> [ASSIGNMENT] Exactly as given, write out the lines from the one containing "Functional and Stylish" through the end of the listing, with both ends included and nothing else.

> [INFORMATION SUPPLIED]
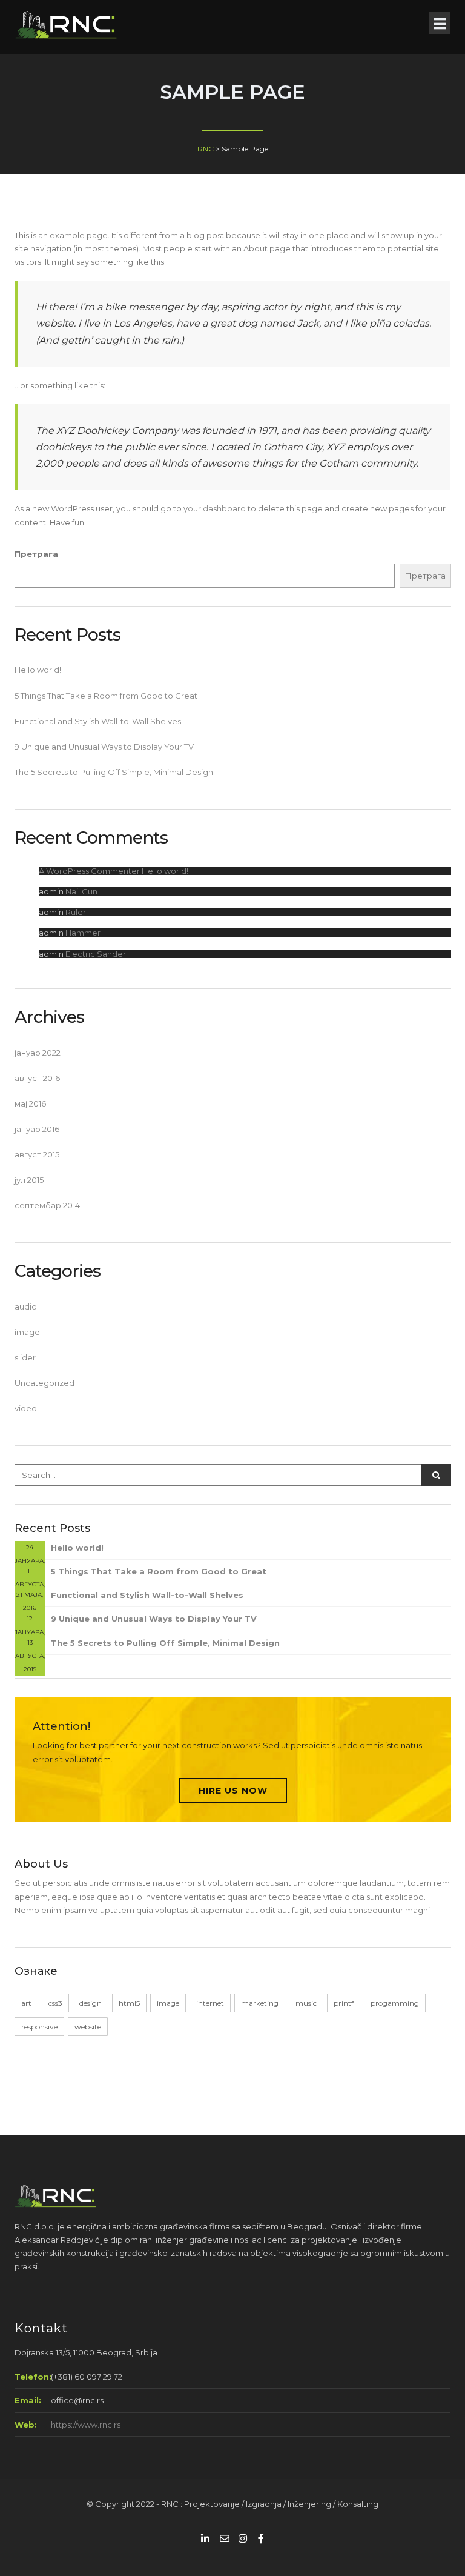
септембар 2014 (47, 1205)
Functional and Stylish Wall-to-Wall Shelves (98, 721)
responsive (39, 2026)
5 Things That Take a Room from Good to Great (106, 696)
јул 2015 (29, 1180)
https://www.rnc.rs (85, 2424)
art (26, 2003)
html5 (129, 2003)
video (26, 1408)
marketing (260, 2003)
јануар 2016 (37, 1129)
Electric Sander (95, 954)
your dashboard (214, 508)
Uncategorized (44, 1383)
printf (344, 2003)
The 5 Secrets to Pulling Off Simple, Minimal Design (114, 772)
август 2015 (37, 1154)
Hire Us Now (233, 1790)
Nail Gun (81, 891)
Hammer (83, 932)
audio (26, 1306)
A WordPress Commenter (89, 871)
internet (210, 2003)
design (90, 2003)
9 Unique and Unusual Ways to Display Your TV (104, 746)
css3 (55, 2003)
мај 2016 (30, 1103)
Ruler (75, 912)
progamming (395, 2003)
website (87, 2026)
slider (25, 1357)
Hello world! (38, 669)
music (306, 2003)
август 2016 (37, 1078)
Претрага (36, 554)
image (27, 1332)
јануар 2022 (38, 1052)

> [RESPONSE TO THE TASK]
Functional and Stylish Wall-to-Wall Shelves (98, 721)
responsive (39, 2026)
5 Things That Take a Room from Good to Great (106, 696)
јул 2015 (29, 1180)
https://www.rnc.rs (85, 2424)
art (26, 2003)
html5 (129, 2003)
video (26, 1408)
marketing (260, 2003)
јануар 2016 (37, 1129)
Electric Sander (95, 954)
your dashboard (214, 508)
Uncategorized (44, 1383)
printf (344, 2003)
The 5 Secrets to Pulling Off Simple, Minimal Design (114, 772)
август 2015 (37, 1154)
Hire Us Now (233, 1790)
Nail Gun (81, 891)
Hammer (83, 932)
audio (26, 1306)
A WordPress Commenter (89, 871)
internet (210, 2003)
design (90, 2003)
9 Unique and Unusual Ways to Display Your TV (104, 746)
css3 (55, 2003)
мај 2016 (30, 1103)
Ruler (75, 912)
progamming (395, 2003)
website (87, 2026)
slider (25, 1357)
Hello world! (38, 669)
music (306, 2003)
август 2016 (37, 1078)
Претрага (36, 554)
image (27, 1332)
јануар 2022 (38, 1052)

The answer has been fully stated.